## WHAT NEEDS TO BE DONE:
Please copy the data verbatim, starting at its very beginning and ending at the line that contains "Tiedotteet (455, 111)", including that line.

..............................

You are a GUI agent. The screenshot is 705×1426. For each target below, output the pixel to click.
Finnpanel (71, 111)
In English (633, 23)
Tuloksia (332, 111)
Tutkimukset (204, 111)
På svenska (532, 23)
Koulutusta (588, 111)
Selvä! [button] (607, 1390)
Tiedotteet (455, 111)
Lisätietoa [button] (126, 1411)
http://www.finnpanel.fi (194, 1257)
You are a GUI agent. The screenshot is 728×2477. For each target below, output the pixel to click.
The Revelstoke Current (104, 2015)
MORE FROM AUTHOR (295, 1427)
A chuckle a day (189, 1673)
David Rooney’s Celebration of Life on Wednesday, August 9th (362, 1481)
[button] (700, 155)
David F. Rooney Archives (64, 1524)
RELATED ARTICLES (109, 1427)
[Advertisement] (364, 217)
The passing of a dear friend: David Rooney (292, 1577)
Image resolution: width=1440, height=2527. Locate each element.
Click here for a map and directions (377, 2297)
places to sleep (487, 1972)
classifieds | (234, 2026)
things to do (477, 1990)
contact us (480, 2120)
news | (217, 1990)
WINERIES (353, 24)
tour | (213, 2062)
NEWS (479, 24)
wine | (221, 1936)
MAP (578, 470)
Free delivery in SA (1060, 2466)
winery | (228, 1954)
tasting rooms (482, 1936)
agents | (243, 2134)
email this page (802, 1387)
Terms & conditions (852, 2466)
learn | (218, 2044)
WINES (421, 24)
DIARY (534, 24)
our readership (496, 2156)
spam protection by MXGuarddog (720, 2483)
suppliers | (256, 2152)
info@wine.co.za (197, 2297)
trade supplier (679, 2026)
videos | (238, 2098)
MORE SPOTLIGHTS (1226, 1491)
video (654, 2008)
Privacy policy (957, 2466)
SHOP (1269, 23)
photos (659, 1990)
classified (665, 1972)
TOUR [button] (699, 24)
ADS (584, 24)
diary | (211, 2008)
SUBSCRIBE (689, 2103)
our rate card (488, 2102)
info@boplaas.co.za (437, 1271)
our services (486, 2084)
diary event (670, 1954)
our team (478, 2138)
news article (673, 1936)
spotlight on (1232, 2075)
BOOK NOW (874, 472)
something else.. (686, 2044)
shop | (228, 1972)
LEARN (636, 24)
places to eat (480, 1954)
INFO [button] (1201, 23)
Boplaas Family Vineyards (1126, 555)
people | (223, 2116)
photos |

..............................

## TASK SOLUTION:
You are a GUI agent. The screenshot is 705×1426. For each target below, output the pixel to click.
Finnpanel (71, 111)
In English (633, 23)
Tuloksia (332, 111)
Tutkimukset (204, 111)
På svenska (532, 23)
Koulutusta (588, 111)
Selvä! [button] (607, 1390)
Tiedotteet (455, 111)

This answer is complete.